=== Begin Enclosure ===

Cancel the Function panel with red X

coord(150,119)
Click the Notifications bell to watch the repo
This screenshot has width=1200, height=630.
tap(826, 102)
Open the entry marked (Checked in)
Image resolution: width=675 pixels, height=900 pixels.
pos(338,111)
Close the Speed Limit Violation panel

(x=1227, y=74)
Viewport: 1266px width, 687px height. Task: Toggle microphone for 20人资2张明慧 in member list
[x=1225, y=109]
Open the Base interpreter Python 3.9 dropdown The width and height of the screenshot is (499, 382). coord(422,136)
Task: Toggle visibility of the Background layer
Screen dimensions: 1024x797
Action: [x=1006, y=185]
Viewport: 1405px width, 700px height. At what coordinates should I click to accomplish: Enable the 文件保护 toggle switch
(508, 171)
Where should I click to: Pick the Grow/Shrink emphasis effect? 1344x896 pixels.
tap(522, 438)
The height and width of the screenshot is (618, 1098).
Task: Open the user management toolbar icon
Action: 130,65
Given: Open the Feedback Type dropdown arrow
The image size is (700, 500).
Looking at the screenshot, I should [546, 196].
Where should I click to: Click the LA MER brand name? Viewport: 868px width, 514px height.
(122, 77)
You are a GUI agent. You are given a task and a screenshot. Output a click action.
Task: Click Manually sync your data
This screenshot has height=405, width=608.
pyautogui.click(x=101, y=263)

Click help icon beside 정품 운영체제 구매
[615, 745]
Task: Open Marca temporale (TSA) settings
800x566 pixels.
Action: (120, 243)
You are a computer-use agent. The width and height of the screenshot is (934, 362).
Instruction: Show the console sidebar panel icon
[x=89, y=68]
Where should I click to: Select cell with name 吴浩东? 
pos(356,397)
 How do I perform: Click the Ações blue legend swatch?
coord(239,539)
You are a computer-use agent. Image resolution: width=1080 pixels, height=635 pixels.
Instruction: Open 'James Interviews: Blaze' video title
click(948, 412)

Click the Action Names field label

=== End Enclosure ===

EXERCISE REQUIREMENTS
Take every line of the material that contains the word "computer", and copy it.

OUTPUT OF THE TASK
You are a computer-use agent. The width and height of the screenshot is (934, 362).
You are a computer-use agent. Image resolution: width=1080 pixels, height=635 pixels.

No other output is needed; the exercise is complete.